Biascicò. “Tu perché hai sorriso in quel modo a
quelle tipe?” Chiese poi. Camus gli sorrise ammiccante.
“Beh, si gettano
degli ami, sai com’è…” Rispose poi, con
noncuranza. “…se uno vuol pescare…”
“Ma non eri fidanzato?” La domanda colse di sorpresa Camus, che guardò il ragazzo con la fronte aggrottata.
“Io? No davvero, sono libero come l’aria.” Affermò quindi.
“E Elettra?” Fece Milo, senza sapere cosa poteva causare quell’interrogativo.
Camus si fermò,
come colpito da qualcosa. Milo era dietro di lui e lo vide prendere un
lungo respiro, poi il cavaliere si voltò a capo basso e sedette
su un tronco.
“Non è la mia ragazza, Milo.” Dichiarò infine, senza guardarlo.

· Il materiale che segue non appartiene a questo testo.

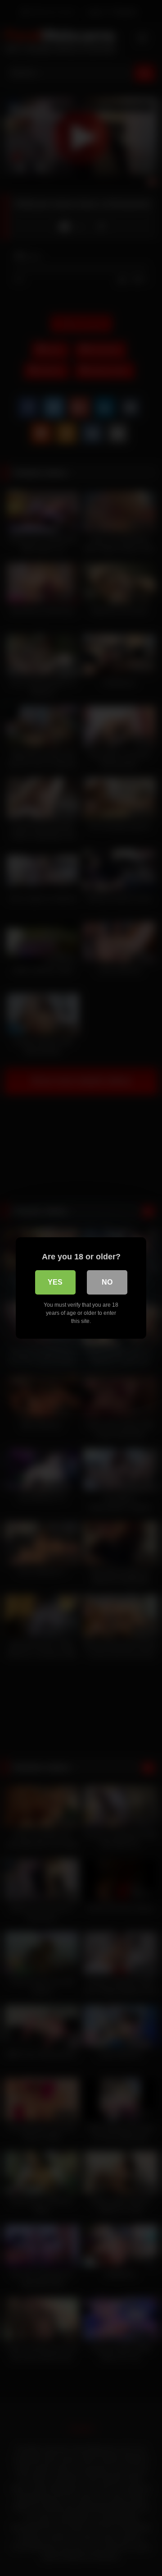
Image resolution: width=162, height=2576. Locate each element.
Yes (55, 1282)
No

“Io credevo di sì, da come hai guardato la sua foto…” Replicò intimidito lui.
“È…
complicato.” Confessò Camus. “Lei aveva un
fidanzato, che è morto… ha molto sofferto per questo
e…” Tentò di spiegare.
“Ma sei innamorato di lei?”
Camus sollevò
di scatto il capo, con gli occhi spalancati. Era l’innocenza che
aveva involontariamente colpito dove faceva più male. Questo ragazzino è un chirurgo del dolore…
“Io…”
Provò Camus, ma poi cambiò discorso, abbassando di nuovo
il viso. “L’amore è un’illusione Milo. Passi
la vita a dirti che potrai amare solo lei, che è perfetta,
è quella che terrà insieme la tua vita, ma poi…

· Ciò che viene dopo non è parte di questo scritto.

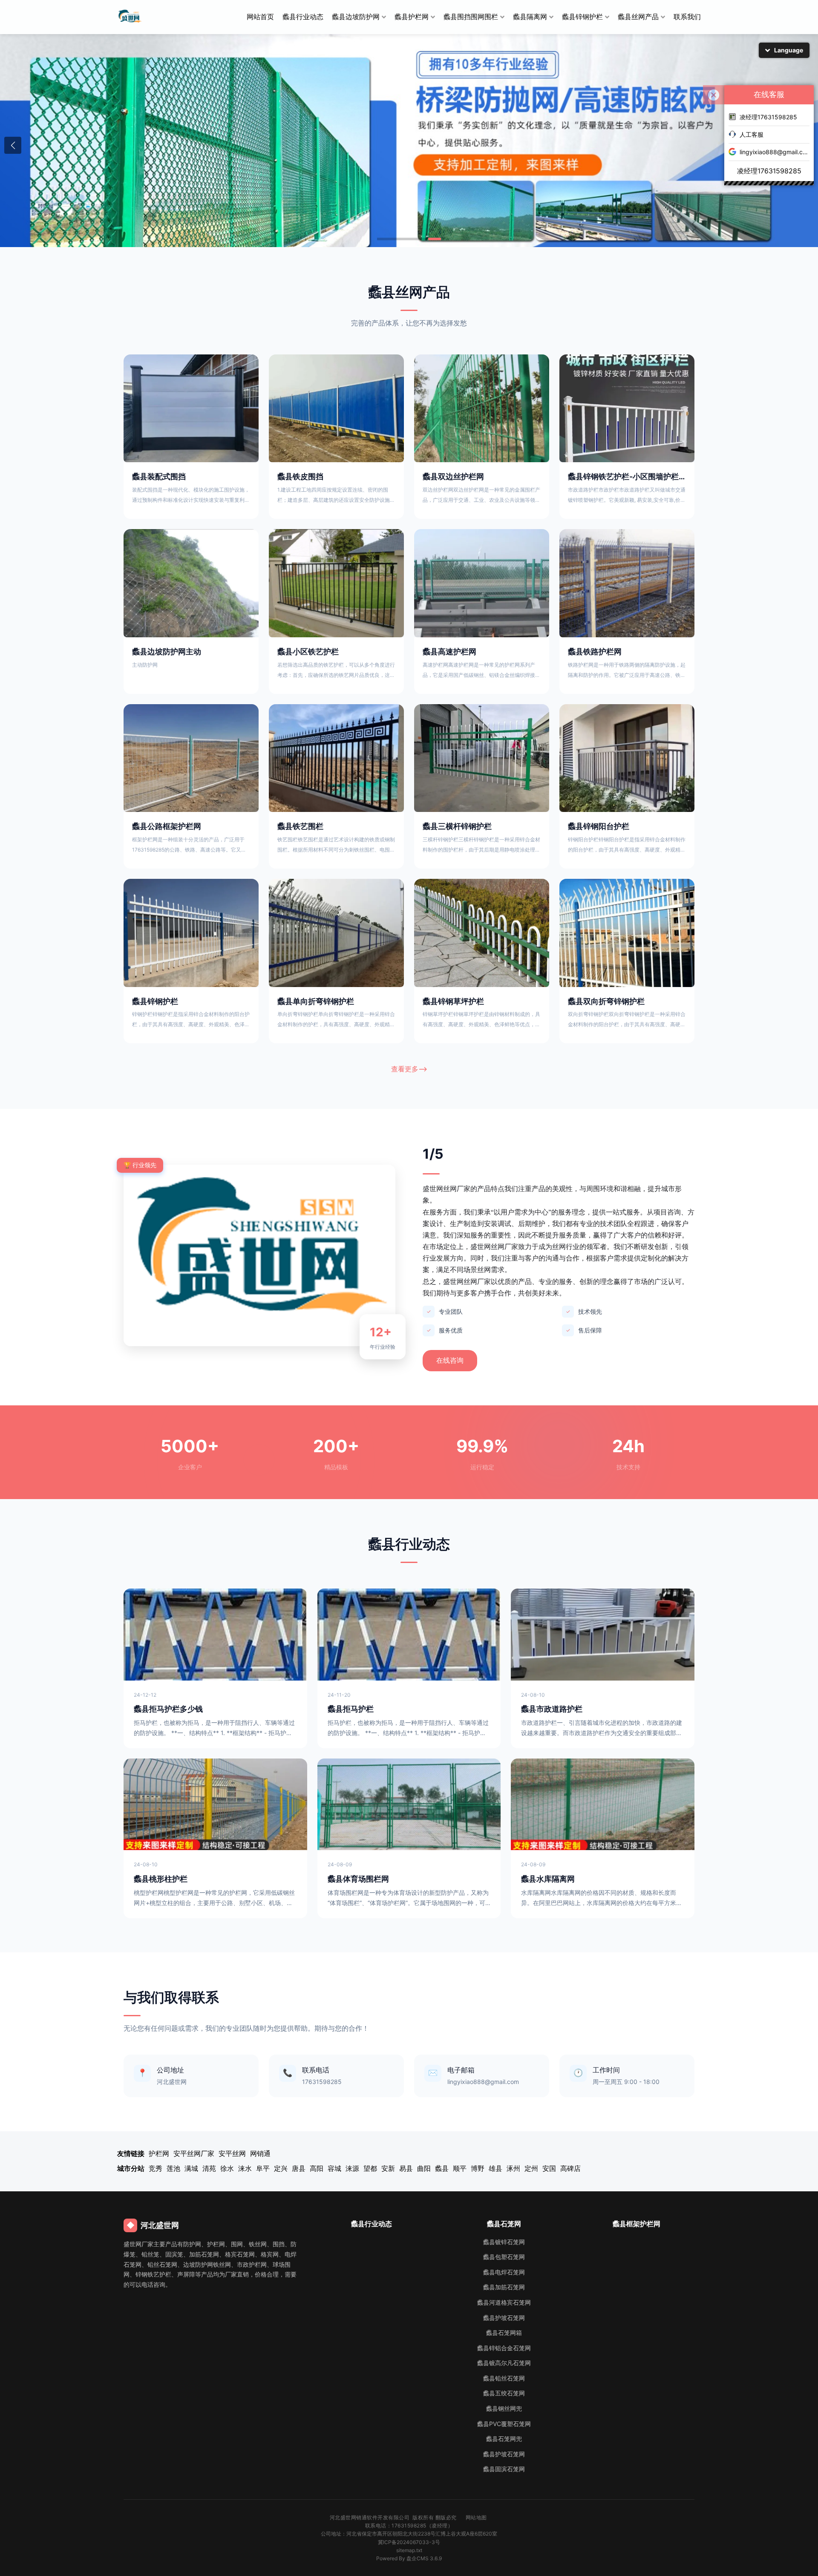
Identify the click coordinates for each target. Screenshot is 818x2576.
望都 (370, 2168)
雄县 (495, 2168)
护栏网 (159, 2153)
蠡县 (442, 2168)
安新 (388, 2168)
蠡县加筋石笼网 (504, 2287)
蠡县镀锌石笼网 (504, 2241)
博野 (477, 2168)
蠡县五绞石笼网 (504, 2393)
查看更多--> (409, 1069)
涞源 (352, 2168)
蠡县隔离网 (530, 16)
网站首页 (260, 16)
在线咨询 (450, 1360)
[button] (12, 145)
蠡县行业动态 (302, 16)
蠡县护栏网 (412, 16)
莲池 (173, 2168)
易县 (406, 2168)
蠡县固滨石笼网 (504, 2468)
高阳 (316, 2168)
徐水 (227, 2168)
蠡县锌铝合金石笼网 (504, 2347)
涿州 (513, 2168)
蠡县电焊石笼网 (504, 2272)
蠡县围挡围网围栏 (471, 16)
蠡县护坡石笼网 (504, 2317)
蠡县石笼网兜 (504, 2438)
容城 (334, 2168)
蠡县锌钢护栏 (582, 16)
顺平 (460, 2168)
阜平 (263, 2168)
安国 (549, 2168)
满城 (191, 2168)
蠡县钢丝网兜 (504, 2408)
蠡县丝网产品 (638, 16)
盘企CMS (409, 2558)
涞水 (245, 2168)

poi scopri che non è lo stesso per lei e allora puoi solo uscire
dal mondo dei sogni.”
Milo lo fissò
perplesso per qualche secondo, poi incrociò le braccia, fece una
smorfia un po’ sdegnata e scosse la testa.
“Senti, io non
mi sono mai innamorato, però…” Esordì con
tono goffamente saggio. “Se questo tizio è morto, non
capisco perché ti fai tutte queste paranoie.”
Camus scrollò le spalle sconsolato. “È complicato, te l’ho detto!” Commentò arreso.
“Cosa
c’è di complicato? Tu sei vivo, lei è viva,
l’altro è morto.” Ribatté pratico il ragazzo.
“Dovresti dirle che ti piace, al massimo ti manda a quel
paese.” Aggiunse con un’alzata di spalle.
“Tu non la conosci!” Sbottò il cavaliere. “Mi ha preferito un dolce al cioccolato!”
“Allora sei sfigato.” Sentenziò il ragazzino.
“Fanculo!”
Esclamò Camus con un sorriso allibito. “Mi sto facendo
dare consigli da un dodicenne che non s’è ancora mai fatto
una sega!”
“Beh, se sei sfigato mica è colpa mia!” Affermò compito Milo.
“Santi
Numi!” Borbottò Camus. “Andiamo, e spero che Mask ti
faccia un culo come una rosa, nell’allenamento del
pomeriggio!” Aggiunse esasperato, mentre spingeva un ridacchiante
Milo per la nuca.
°°°°°
Le ancelle erano
sempre le sue preferite. Il loro era un ruolo fondamentale, al
Santuario. Fornitrici da secoli di servizi indispensabili ai cavalieri.
E poi portavano quei pepli pieni di pieghe e panneggi, ma spesso sotto
non avevano niente…
“Scusa, ma non credo di ricordare il tuo nome.” Mormorò Camus alla ragazza spalmata su di lui.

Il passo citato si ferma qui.